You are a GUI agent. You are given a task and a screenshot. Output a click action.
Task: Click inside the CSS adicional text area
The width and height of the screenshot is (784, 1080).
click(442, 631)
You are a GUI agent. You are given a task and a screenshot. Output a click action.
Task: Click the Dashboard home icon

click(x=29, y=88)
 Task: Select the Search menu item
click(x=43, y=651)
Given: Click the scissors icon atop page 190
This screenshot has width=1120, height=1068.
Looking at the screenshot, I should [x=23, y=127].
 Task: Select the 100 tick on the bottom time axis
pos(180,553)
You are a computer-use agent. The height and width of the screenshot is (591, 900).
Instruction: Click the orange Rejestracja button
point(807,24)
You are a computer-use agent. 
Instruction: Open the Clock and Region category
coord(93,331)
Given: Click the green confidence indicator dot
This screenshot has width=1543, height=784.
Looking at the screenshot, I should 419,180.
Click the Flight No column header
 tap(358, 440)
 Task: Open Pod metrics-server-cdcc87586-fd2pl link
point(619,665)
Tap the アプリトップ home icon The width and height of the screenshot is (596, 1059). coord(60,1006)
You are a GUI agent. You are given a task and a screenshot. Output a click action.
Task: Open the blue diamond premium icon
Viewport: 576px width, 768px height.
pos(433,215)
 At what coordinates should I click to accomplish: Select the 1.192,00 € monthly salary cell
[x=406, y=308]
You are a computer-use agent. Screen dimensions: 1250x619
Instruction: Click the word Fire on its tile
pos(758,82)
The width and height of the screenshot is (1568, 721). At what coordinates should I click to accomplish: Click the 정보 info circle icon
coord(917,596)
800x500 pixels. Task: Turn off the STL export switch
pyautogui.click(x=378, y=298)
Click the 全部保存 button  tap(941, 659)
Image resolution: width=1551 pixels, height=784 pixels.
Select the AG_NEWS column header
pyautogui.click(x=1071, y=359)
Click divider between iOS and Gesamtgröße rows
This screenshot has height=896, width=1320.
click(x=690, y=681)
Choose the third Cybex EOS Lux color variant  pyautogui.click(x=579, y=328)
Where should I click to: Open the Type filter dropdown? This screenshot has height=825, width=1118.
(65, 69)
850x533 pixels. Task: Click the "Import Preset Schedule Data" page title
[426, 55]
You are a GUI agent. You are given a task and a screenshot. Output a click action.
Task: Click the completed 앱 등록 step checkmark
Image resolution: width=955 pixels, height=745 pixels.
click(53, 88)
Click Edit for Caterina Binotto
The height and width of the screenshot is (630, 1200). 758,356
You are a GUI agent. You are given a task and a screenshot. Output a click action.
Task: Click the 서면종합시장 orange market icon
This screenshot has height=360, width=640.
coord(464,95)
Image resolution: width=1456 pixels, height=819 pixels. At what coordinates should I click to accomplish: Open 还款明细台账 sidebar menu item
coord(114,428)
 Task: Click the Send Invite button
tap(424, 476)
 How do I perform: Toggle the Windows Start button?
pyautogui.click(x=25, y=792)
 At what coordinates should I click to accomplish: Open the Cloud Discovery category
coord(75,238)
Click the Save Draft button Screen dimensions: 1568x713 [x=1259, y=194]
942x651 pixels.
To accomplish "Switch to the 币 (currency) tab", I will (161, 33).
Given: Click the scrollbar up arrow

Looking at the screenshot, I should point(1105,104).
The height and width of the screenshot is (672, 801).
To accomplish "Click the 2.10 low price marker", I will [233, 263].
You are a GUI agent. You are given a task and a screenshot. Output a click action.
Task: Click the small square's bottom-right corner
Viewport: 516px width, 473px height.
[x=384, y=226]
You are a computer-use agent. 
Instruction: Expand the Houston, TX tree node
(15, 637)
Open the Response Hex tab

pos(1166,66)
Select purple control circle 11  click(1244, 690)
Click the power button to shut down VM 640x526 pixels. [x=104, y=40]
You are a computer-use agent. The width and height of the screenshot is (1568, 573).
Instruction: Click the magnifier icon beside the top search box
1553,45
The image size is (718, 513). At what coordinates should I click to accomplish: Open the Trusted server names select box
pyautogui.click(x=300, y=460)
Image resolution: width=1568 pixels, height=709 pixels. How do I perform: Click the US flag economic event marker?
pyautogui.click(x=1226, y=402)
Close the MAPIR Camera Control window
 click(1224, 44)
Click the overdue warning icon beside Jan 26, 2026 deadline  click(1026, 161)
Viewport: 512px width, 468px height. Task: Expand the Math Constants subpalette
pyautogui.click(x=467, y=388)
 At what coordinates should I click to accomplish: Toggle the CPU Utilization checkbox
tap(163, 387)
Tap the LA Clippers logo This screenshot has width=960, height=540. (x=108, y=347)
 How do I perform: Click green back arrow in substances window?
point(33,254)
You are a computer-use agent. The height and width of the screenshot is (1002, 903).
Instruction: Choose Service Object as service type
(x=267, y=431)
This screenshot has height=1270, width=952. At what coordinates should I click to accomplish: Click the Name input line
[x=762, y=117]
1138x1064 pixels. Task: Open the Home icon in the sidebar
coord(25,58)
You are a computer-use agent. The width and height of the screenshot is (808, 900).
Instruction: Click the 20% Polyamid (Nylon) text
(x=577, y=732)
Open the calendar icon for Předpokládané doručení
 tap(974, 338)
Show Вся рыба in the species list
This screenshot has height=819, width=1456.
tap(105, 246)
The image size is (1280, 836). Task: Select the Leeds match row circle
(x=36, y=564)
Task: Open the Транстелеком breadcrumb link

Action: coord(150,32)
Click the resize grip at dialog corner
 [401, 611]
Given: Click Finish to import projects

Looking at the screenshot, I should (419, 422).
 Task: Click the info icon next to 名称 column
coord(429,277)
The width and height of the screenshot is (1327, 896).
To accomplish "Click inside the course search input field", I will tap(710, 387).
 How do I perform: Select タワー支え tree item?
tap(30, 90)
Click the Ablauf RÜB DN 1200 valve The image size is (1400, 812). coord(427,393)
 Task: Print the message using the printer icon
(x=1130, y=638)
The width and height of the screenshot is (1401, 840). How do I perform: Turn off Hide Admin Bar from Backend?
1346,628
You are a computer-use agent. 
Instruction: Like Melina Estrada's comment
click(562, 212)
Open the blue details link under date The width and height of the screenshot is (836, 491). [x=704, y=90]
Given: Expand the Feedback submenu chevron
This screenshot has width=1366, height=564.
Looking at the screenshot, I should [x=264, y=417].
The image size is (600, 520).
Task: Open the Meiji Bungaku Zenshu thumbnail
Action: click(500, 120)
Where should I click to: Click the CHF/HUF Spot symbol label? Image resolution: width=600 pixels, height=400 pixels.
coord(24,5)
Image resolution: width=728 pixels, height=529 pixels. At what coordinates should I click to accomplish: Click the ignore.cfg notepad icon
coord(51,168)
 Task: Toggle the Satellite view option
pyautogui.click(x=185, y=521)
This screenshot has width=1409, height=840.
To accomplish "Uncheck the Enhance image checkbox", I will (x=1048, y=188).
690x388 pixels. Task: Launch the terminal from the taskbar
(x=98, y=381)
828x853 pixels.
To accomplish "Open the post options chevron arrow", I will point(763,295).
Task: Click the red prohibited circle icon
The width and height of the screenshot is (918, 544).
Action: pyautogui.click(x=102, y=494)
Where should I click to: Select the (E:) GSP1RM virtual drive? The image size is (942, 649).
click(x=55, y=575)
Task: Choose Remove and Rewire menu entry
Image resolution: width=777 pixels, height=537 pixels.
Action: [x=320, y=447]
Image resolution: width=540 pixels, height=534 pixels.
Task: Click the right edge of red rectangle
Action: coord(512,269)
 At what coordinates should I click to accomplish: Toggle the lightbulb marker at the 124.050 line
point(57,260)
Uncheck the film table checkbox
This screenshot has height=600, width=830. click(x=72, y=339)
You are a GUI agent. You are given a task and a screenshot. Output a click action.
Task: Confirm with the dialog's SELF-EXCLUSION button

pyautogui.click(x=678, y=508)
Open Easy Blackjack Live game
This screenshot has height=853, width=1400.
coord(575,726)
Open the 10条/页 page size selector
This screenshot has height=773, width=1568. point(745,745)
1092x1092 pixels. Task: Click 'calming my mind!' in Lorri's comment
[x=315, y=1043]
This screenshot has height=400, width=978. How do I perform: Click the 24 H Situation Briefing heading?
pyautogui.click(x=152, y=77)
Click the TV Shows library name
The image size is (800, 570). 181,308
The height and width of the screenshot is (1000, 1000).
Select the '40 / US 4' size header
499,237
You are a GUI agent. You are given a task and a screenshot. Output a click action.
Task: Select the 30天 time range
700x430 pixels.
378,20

## Problem details
Count the lines of the material holding "dimensions". Report the number alone.

## Response box
2